Jovan Yoshioka showed a talent for coding at a young age. In elementary school, using his mother’s book on HTML as a guide, Yoshioka, then 10 years old, created his own website.

Now an upperclassman at Hardin Valley Academy in Knoxville, Tennessee, Yoshioka is a key member of his school’s robotics team and has competed in several code-writing competitions, including CodeTN.

NEXTGENS Participant Profile: Jovan Yoshioka

High school student Jovan Yoshioka gained valuable coding experience as a participant in the Next Generation STEM Internship Program at Oak Ridge National Laboratory. (Credit: Will Woodbery/ORISE)

When looking for summer internship opportunities ahead of his senior year, Yoshioka immediately thought of Oak Ridge National Laboratory (ORNL), a U.S. Department of Energy (DOE) research facility whose main campus is located just a short drive away from his high school.

An online search led him to the Next Generation STEM Internship Program (NEXTGENS) at ORNL. The NEXTGENS program provides high school students from East Tennessee counties with opportunities to participate in research projects alongside ORNL scientists and engineers.

Yoshioka applied and was selected to participate in an internship at ORNL’s National Transportation Research Center (NTRC), a DOE user facility that performs early-stage research and development in transportation technologies.

Under the mentorship of Ross Wang, Ph.D., and Gina Accawi, Yoshioka assisted with coding efforts on the National Household Travel Survey (NHTS) web application, a project funded by the Federal Highway Administration.

This application takes data collected through the NHTS and creates visual and analytic representations of the data through graphs, charts, summary tables and interactive maps.

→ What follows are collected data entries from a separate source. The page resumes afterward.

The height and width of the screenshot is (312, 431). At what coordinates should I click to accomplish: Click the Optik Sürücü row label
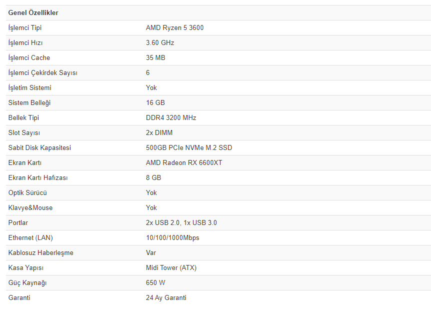coord(28,193)

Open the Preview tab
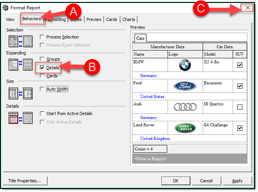tap(94, 19)
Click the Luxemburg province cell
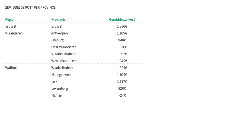The image size is (229, 115). (60, 89)
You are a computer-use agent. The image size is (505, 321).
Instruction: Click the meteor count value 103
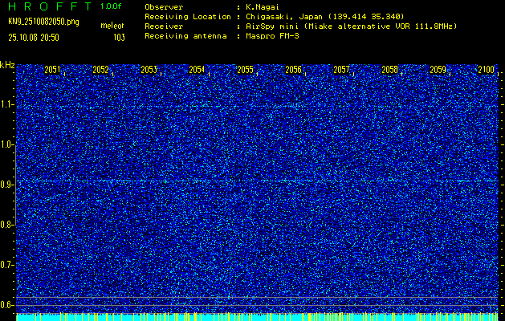119,37
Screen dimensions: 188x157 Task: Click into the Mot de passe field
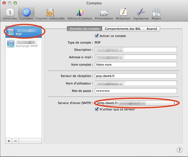point(135,91)
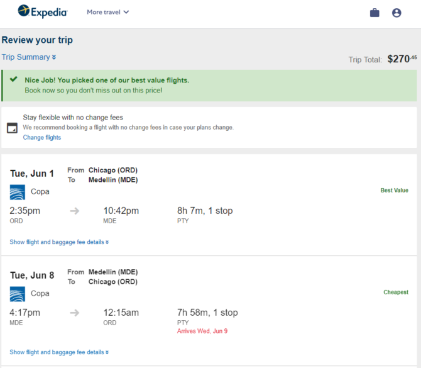This screenshot has height=368, width=421.
Task: Click the arrow between 4:17pm and 12:15am
Action: 75,313
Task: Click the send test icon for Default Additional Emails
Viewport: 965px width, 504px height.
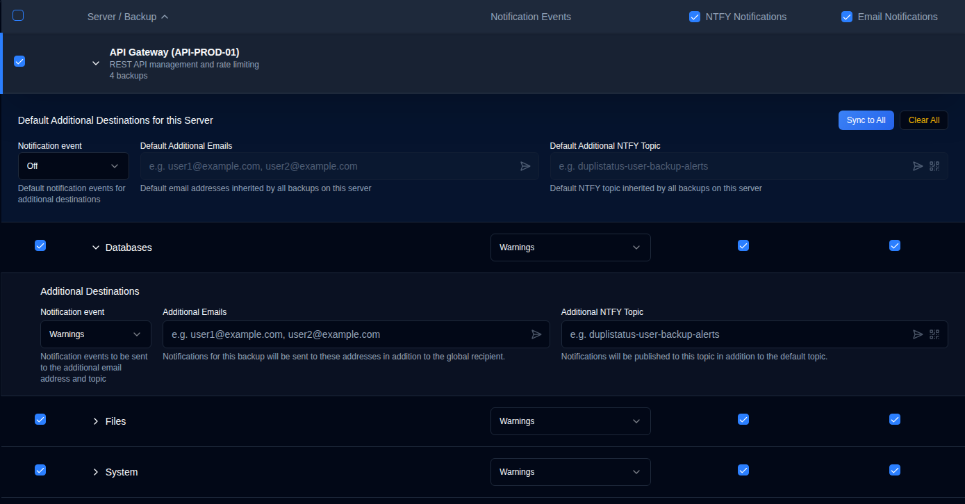Action: pyautogui.click(x=526, y=166)
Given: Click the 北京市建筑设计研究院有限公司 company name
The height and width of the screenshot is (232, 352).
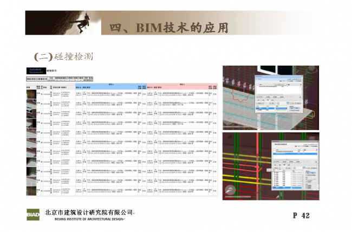Looking at the screenshot, I should click(89, 212).
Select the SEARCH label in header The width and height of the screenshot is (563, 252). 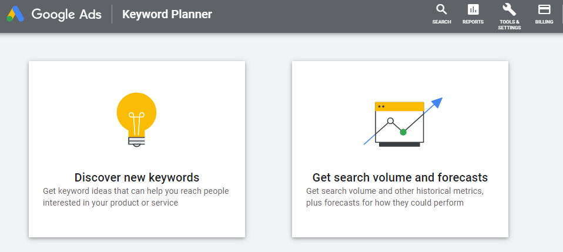tap(441, 22)
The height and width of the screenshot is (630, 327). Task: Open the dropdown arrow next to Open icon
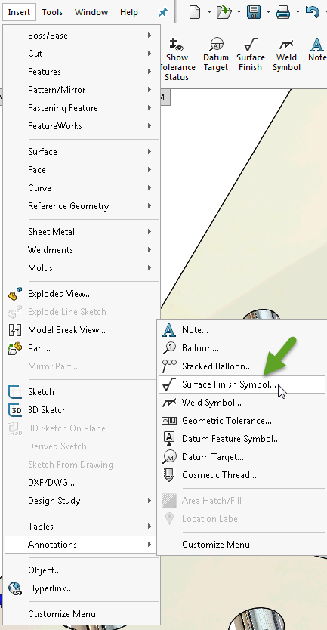click(239, 12)
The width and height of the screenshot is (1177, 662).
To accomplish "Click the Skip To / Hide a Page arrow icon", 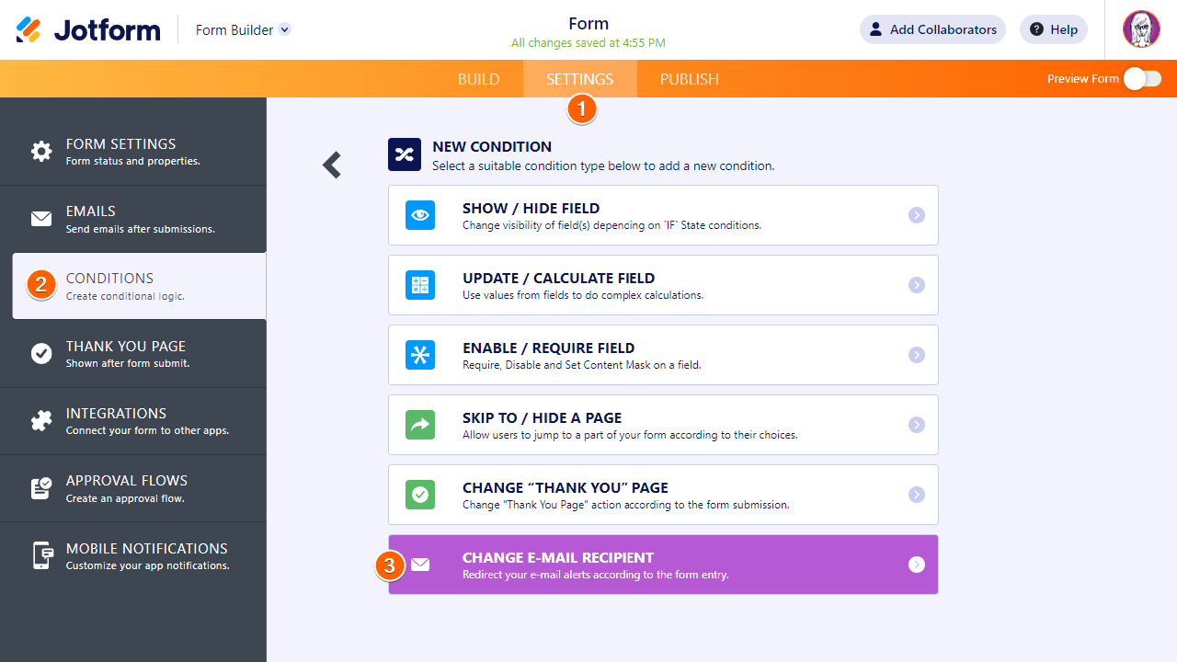I will pyautogui.click(x=420, y=425).
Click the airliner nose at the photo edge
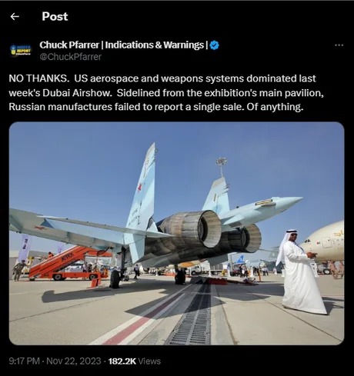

Federal and state agencies, metropolitan planning organizations and researchers around the world have used the application to discover travel behaviors and trends in the United States and inform important transportation planning decisions and policies.

Yoshioka’s eight weeks at ORNL taught him new coding languages—TypeScript and C# .NET—and gave him a real sense of what a career in computer science looks like.

“Overall, I believe the NEXTGENS program was definitely one of the best ways I could have spent my summer,” he said. “It not only gave me a great experience in coding a large web application, but it also taught me so much about the computer science field of study and whether or not I truly want to continue to pursue it as a career.”

Yoshioka says he would definitely recommend the program to others: “It’s fun, educational, beneficial, and will pay off in the future when you are applying for college or a job.”

He hopes to work in a field of computer science where he can create a product that will have a positive impact on society, similar to that of the NHTS web application.

The NEXTGENS program is administered by the Oak Ridge Institute for Science and Education (ORISE) for the U.S. Department of Energy.